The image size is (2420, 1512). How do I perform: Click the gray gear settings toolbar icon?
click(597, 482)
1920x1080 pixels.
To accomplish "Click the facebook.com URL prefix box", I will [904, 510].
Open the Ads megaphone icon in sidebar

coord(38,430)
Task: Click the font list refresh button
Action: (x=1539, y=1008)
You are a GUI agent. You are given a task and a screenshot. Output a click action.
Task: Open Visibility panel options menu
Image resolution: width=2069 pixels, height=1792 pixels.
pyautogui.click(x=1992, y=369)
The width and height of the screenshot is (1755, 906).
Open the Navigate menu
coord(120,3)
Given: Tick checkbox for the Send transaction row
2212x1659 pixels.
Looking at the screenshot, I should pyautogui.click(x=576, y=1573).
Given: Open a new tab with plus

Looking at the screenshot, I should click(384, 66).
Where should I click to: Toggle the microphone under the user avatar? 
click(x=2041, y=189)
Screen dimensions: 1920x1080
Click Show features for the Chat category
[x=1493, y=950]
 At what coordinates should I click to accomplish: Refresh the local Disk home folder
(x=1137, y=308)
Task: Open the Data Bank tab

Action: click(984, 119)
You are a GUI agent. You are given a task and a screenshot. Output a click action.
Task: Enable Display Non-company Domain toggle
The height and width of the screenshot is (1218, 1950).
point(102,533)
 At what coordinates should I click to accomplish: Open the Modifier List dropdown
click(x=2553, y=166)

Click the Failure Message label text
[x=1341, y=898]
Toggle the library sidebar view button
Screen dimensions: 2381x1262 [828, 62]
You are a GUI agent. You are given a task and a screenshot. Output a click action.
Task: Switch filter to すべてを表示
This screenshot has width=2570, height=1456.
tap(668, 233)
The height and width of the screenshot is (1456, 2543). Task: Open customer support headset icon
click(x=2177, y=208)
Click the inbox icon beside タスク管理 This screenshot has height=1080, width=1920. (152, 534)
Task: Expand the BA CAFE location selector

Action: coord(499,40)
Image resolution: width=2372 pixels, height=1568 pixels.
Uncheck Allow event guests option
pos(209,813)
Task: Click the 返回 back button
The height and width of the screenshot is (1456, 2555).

□ □ □

= Aim of the task =
Please reproduce each record precisely as written.

= Completed task =
The image size is (2420, 1512). How do I perform: Click the gray gear settings toolbar icon?
click(597, 482)
1920x1080 pixels.
To accomplish "Click the facebook.com URL prefix box", I will [904, 510].
Open the Ads megaphone icon in sidebar

coord(38,430)
Task: Click the font list refresh button
Action: (x=1539, y=1008)
You are a GUI agent. You are given a task and a screenshot. Output a click action.
Task: Open Visibility panel options menu
Image resolution: width=2069 pixels, height=1792 pixels.
pyautogui.click(x=1992, y=369)
The width and height of the screenshot is (1755, 906).
Open the Navigate menu
coord(120,3)
Given: Tick checkbox for the Send transaction row
2212x1659 pixels.
Looking at the screenshot, I should pyautogui.click(x=576, y=1573).
Given: Open a new tab with plus

Looking at the screenshot, I should click(384, 66).
Where should I click to: Toggle the microphone under the user avatar? 
click(x=2041, y=189)
Screen dimensions: 1920x1080
Click Show features for the Chat category
[x=1493, y=950]
 At what coordinates should I click to accomplish: Refresh the local Disk home folder
(x=1137, y=308)
Task: Open the Data Bank tab

Action: click(984, 119)
You are a GUI agent. You are given a task and a screenshot. Output a click action.
Task: Enable Display Non-company Domain toggle
The height and width of the screenshot is (1218, 1950).
point(102,533)
 At what coordinates should I click to accomplish: Open the Modifier List dropdown
click(x=2553, y=166)

Click the Failure Message label text
[x=1341, y=898]
Toggle the library sidebar view button
Screen dimensions: 2381x1262 [828, 62]
You are a GUI agent. You are given a task and a screenshot. Output a click action.
Task: Switch filter to すべてを表示
This screenshot has width=2570, height=1456.
tap(668, 233)
The height and width of the screenshot is (1456, 2543). Task: Open customer support headset icon
click(x=2177, y=208)
Click the inbox icon beside タスク管理 This screenshot has height=1080, width=1920. (152, 534)
Task: Expand the BA CAFE location selector

Action: coord(499,40)
Image resolution: width=2372 pixels, height=1568 pixels.
Uncheck Allow event guests option
pos(209,813)
Task: Click the 返回 back button
The height and width of the screenshot is (1456, 2555).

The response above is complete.